Visualizing Covariance Matrix as Heatmap...

--- Analysis of the Covariance Matrix ---
1. Variances (Diagonal Elements):
- Var(Study_Hours): 14.24. This measures the spread or variability in study hours among students.
- Var(Party_Hours): 12.49. This measures the spread in party hours.
- Var(Math_Grade): 12.36. This measures the spread in math grades (on the 0-20 scale).
-> Larger values indicate greater variability in that specific variable.
2. Covariances (Off-Diagonal Elements):
- Cov(Study_Hours, Party_Hours): -10.11
Interpretation: Negative covariance suggests an inverse linear relationship. As study hours tend to increase, party hours tend to decrease, and vice-versa. This matches our expectation.
- Cov(Study_Hours, Math_Grade): 8.26
Interpretation: Positive covariance suggests a direct linear relationship. As study hours tend to increase, math grades also tend to increase. This aligns with expectations.
- Cov(Party_Hours, Math_Grade): -6.68
Interpretation: Negative covariance suggests an inverse linear relationship. As party hours tend to increase, math grades tend to decrease. This is plausible (more partying might lead to less study time or focus).
--- Summary of Covariance ---
- Positive Covariance: Indicates that two variables tend to move in the same direction (linearly).
- Negative Covariance: Indicates that two variables tend to move in opposite directions (linearly).
- Covariance Near Zero: Indicates a weak linear relationship.
Important Note: The magnitude of covariance is affected by the units and scale of the variables. A large covariance value doesn't automatically mean a *stronger* relationship than a smaller one if the variables have different scales. For assessing the *strength* of the linear relationship independent of scale, the Correlation Coefficient is typically used (which is derived from the covariance).

= Task to complete =
In the covariance analysis above, what is typically used to judge the strength of a linear relationship independent of scale?

= Material =

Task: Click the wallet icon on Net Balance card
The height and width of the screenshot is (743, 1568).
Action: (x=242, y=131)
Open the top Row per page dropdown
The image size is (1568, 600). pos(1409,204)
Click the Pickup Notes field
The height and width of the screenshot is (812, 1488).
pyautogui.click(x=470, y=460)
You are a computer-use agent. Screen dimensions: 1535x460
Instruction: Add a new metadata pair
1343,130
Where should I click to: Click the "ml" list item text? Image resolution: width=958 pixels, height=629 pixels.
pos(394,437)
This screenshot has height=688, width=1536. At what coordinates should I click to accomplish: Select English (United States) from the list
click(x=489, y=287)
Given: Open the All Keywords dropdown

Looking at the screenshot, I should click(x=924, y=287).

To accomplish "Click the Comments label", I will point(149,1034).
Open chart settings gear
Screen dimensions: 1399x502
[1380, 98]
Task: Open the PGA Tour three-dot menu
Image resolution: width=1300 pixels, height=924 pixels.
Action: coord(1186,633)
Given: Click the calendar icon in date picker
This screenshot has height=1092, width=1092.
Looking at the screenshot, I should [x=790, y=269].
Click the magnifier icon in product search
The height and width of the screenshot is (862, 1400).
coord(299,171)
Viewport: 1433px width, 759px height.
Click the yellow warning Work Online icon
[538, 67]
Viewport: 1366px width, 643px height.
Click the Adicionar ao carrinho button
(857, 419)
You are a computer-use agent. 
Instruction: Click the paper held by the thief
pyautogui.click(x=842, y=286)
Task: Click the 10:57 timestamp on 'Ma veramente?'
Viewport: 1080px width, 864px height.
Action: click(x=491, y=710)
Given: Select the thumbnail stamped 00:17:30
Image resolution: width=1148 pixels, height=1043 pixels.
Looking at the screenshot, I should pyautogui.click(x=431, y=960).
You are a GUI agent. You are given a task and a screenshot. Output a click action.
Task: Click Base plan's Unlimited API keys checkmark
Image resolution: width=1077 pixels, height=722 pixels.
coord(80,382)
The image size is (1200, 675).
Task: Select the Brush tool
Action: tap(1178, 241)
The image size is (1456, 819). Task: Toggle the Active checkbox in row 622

= Written reply =
The correlation coefficient, which is derived from the covariance.